I'm struggling to solve this problem, could I please get a hint?
One step of Forward Euler method: $u_{j+1} = u_j + hf_j$
Find the region of absolute statibility for the Forward Euler method?
I'm struggling to solve this problem, could I please get a hint?
Let's consider the so-called linear test equation
$$ \frac{du}{dt} = f(u) = \lambda u,$$
where $\lambda \in \mathbb{C} $ is a system parameter which mimics the eigenvalues of linear systems of differential equations.

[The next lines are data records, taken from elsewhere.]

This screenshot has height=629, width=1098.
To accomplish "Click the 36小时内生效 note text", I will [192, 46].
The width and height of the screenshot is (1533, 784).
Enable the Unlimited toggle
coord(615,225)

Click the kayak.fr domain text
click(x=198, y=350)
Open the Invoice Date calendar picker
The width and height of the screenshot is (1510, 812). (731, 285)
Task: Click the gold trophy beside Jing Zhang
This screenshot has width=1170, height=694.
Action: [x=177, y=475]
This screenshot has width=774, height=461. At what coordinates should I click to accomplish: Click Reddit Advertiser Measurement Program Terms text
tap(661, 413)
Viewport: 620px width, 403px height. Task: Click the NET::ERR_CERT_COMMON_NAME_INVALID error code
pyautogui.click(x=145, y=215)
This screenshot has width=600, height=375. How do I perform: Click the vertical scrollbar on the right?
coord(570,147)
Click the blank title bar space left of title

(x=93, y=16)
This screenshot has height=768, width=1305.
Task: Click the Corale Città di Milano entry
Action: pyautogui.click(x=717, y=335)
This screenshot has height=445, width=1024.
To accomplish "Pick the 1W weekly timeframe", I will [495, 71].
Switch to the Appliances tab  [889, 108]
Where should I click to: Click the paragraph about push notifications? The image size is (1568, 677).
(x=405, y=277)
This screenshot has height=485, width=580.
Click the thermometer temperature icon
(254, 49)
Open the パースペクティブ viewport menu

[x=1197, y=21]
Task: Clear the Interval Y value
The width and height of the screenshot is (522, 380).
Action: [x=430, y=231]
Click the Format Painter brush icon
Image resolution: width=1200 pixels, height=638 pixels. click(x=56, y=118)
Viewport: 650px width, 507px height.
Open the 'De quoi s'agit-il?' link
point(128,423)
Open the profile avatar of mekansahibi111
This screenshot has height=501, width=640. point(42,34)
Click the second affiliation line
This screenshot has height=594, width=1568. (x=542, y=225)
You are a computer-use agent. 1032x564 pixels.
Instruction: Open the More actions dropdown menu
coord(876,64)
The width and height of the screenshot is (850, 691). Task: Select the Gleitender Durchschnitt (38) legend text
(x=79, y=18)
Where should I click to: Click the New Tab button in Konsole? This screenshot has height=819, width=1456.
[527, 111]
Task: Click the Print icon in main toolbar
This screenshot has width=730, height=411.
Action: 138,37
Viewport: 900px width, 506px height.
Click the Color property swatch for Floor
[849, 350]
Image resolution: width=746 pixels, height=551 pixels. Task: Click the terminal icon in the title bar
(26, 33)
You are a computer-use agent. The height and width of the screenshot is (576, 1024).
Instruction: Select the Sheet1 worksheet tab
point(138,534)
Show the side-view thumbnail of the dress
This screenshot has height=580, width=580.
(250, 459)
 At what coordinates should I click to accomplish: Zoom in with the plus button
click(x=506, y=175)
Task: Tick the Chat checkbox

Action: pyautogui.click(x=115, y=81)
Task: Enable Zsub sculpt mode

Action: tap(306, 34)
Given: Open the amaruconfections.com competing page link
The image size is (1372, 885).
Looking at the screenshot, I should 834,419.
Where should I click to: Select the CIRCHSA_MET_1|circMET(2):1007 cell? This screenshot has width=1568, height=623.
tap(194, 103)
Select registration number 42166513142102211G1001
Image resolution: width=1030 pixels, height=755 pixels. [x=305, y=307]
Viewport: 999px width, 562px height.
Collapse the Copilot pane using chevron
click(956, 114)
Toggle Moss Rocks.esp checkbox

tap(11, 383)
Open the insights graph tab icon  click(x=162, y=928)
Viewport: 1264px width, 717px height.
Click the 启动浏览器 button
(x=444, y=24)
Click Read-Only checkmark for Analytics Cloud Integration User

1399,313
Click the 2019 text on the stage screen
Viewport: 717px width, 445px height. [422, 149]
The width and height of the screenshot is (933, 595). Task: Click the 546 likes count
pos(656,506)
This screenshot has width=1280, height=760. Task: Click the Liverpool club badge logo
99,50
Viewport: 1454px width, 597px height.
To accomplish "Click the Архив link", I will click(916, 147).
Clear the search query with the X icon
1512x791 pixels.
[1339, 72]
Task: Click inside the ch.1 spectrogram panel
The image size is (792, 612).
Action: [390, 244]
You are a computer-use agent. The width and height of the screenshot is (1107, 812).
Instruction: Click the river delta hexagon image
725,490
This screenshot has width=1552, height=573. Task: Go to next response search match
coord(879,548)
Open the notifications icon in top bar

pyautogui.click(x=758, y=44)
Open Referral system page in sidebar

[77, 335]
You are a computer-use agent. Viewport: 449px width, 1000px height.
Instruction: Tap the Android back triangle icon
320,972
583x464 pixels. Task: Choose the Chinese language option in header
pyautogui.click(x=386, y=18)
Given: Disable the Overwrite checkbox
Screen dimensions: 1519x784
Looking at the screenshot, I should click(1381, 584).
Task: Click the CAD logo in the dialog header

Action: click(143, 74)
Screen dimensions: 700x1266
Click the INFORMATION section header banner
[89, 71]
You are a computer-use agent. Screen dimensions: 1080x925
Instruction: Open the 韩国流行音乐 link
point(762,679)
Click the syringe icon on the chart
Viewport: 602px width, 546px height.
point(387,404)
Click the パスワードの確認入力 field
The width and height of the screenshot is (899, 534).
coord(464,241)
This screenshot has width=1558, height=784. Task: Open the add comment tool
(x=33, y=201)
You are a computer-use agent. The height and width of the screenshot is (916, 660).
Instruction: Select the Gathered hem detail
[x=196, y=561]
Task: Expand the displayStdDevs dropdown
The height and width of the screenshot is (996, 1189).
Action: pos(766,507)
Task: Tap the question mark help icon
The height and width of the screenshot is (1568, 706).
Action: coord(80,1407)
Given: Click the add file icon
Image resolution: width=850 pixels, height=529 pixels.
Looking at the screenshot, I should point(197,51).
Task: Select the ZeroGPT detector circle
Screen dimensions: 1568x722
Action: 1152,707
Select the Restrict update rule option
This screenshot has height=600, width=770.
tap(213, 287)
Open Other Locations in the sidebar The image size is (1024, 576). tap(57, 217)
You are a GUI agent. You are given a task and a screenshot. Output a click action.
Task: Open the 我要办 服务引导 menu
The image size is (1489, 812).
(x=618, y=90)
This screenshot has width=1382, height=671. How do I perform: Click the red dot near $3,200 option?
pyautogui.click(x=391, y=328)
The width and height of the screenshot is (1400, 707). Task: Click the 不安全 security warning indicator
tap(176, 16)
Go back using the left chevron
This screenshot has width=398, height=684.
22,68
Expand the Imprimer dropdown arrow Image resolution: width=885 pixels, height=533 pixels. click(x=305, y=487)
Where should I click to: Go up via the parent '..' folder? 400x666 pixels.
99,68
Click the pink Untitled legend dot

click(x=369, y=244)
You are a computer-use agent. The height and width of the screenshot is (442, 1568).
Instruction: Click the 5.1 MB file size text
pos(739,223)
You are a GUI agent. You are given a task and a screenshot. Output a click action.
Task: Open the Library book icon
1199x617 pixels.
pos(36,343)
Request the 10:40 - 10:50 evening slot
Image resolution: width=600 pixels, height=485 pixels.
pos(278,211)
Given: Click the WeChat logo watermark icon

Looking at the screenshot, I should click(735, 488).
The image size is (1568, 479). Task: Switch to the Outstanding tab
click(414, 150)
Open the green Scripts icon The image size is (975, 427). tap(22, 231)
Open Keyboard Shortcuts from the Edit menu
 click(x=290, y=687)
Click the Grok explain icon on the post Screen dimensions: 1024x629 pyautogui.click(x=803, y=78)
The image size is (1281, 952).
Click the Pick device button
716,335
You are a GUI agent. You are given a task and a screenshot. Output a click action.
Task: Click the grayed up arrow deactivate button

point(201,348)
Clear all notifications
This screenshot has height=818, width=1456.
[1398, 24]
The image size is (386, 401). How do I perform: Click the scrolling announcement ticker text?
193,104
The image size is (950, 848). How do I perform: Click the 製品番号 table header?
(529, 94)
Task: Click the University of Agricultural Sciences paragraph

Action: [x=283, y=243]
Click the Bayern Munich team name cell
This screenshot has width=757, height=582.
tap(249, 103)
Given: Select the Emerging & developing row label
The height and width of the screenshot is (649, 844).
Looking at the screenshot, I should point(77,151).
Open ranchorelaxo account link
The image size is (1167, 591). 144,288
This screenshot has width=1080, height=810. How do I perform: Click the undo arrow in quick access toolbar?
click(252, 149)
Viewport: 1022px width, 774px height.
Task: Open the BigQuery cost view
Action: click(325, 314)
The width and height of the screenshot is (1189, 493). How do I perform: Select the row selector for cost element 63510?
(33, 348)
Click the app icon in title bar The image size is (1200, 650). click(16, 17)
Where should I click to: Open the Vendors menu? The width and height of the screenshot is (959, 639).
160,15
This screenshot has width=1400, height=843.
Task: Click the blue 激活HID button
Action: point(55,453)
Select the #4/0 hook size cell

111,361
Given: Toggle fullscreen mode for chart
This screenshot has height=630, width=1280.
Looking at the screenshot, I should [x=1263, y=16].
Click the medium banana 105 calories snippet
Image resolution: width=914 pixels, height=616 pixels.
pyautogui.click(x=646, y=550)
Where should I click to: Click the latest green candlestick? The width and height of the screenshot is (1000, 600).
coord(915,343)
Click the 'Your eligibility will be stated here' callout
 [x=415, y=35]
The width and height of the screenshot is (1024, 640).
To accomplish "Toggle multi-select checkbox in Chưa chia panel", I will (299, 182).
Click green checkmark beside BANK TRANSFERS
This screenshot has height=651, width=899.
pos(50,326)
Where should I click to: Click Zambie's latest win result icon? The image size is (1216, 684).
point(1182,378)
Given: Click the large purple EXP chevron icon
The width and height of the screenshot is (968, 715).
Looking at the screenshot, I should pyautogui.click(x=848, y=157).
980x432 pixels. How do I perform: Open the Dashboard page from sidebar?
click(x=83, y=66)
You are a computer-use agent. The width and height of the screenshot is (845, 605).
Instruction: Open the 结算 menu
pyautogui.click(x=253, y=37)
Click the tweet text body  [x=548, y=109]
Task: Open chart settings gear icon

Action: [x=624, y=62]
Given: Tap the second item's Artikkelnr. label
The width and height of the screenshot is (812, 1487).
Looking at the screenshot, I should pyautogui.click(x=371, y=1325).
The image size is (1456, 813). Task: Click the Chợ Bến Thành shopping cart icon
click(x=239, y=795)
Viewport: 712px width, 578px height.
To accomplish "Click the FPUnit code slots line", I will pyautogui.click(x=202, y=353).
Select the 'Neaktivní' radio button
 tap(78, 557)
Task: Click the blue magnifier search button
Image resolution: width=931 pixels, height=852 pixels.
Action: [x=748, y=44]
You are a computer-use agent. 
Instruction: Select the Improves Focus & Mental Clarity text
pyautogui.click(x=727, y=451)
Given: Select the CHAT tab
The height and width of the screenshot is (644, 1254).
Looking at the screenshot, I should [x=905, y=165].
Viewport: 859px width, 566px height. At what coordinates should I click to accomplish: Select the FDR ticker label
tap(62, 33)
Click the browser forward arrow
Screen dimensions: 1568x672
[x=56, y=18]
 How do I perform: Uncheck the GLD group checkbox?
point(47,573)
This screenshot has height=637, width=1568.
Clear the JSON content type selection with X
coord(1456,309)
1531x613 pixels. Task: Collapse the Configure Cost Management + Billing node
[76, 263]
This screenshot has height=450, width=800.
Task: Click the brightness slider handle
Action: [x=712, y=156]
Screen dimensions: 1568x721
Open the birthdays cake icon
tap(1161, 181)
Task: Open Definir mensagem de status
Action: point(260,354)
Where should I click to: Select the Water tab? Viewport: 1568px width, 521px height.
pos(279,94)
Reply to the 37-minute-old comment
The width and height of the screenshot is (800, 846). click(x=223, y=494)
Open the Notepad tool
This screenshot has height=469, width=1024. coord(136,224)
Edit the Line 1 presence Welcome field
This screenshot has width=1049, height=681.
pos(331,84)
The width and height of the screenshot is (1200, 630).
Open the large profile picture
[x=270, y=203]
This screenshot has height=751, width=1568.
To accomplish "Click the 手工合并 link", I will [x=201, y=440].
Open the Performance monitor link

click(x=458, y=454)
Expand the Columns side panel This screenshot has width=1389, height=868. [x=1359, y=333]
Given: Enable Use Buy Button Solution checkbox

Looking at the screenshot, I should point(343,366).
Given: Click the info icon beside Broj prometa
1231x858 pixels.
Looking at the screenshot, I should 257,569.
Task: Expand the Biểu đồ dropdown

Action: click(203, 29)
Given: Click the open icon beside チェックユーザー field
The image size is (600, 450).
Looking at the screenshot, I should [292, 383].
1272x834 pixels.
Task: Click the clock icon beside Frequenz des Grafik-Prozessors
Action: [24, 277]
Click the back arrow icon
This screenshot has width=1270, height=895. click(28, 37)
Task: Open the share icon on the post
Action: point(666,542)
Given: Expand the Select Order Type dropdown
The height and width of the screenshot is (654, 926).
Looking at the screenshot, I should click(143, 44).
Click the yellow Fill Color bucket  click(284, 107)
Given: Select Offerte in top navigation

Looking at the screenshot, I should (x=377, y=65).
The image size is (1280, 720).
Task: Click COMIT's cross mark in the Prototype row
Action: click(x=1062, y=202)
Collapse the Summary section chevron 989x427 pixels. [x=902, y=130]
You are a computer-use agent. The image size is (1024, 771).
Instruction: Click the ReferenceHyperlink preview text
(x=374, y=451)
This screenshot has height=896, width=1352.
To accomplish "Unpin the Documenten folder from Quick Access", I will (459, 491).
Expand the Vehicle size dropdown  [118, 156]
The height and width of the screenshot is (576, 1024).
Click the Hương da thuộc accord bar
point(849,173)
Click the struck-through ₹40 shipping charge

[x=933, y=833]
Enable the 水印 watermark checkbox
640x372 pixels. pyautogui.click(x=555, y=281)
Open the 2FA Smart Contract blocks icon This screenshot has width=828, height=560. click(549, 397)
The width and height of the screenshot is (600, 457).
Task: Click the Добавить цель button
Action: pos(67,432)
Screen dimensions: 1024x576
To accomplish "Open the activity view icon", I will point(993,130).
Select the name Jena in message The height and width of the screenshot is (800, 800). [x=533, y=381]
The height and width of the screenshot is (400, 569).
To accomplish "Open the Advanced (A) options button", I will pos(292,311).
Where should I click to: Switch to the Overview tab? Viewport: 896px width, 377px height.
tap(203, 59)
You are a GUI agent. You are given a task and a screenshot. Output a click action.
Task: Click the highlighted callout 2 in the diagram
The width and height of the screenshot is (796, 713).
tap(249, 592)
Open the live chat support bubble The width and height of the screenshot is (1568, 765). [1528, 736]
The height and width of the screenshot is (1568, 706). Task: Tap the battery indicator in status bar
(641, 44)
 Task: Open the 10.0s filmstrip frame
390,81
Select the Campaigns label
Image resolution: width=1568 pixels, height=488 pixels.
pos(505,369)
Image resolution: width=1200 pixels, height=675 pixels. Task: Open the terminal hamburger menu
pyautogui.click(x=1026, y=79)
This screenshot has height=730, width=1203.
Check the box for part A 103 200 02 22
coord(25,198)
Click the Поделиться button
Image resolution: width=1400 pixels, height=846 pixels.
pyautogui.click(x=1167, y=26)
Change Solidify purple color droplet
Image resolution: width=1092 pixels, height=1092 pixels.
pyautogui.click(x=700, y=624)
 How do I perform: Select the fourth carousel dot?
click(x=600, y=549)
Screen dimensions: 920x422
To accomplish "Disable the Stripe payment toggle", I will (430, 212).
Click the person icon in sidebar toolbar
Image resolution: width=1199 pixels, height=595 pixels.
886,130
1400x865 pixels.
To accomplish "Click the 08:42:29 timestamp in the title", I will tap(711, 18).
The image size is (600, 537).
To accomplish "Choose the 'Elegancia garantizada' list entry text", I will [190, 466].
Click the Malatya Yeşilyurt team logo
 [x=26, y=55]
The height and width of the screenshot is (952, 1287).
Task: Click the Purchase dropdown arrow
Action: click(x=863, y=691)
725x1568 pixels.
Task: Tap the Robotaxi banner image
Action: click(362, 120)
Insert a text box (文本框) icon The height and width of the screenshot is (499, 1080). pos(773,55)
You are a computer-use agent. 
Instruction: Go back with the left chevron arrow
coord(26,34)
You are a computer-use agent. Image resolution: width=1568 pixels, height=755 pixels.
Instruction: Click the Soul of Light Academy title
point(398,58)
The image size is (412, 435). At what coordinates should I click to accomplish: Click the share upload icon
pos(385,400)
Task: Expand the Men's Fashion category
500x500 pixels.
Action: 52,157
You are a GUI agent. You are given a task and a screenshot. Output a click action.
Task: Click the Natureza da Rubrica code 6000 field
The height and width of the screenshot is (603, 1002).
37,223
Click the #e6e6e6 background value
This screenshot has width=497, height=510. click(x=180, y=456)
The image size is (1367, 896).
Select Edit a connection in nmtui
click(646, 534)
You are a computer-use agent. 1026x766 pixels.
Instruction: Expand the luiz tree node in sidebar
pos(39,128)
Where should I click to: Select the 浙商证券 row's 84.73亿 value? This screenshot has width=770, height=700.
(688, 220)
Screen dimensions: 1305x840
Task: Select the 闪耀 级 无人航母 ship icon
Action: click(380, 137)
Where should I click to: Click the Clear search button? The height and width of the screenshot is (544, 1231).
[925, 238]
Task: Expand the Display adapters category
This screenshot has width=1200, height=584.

The Forward Euler discretization will get you
$$ u_{j+1} = u_j + h f_j = u_j + h\lambda u_j = (1 + h \lambda)u_j $$
Note that
$$ \begin{aligned} u_1 = (1 + h \lambda)u_0 \\ u_2 = (1 + h \lambda)u_1 = (1 + h \lambda)^2u_0 \\ u_3 = (1 + h \lambda)u_2 = (1 + h \lambda)^2u_1 = (1 + h \lambda)^3u_0 \end{aligned} $$ and so on.
For absolute stability, we require
$$ \vert{1 + z\vert \leq 1} $$
where $z = h \lambda \in \mathbb{C} $. It follows that z must lie inside a disk of radius 1 centred at z = −1 in the complex plane. We call that region the absolute stability of the Forward Euler’s method.
Facit: For stable ODEs with a fast decaying solution (Real(λ) << −1) or highly oscillatory modes (Im(λ) >> 1) the explicit Euler method demands small step sizes. This makes the method inefficient for these so-called stiff systems.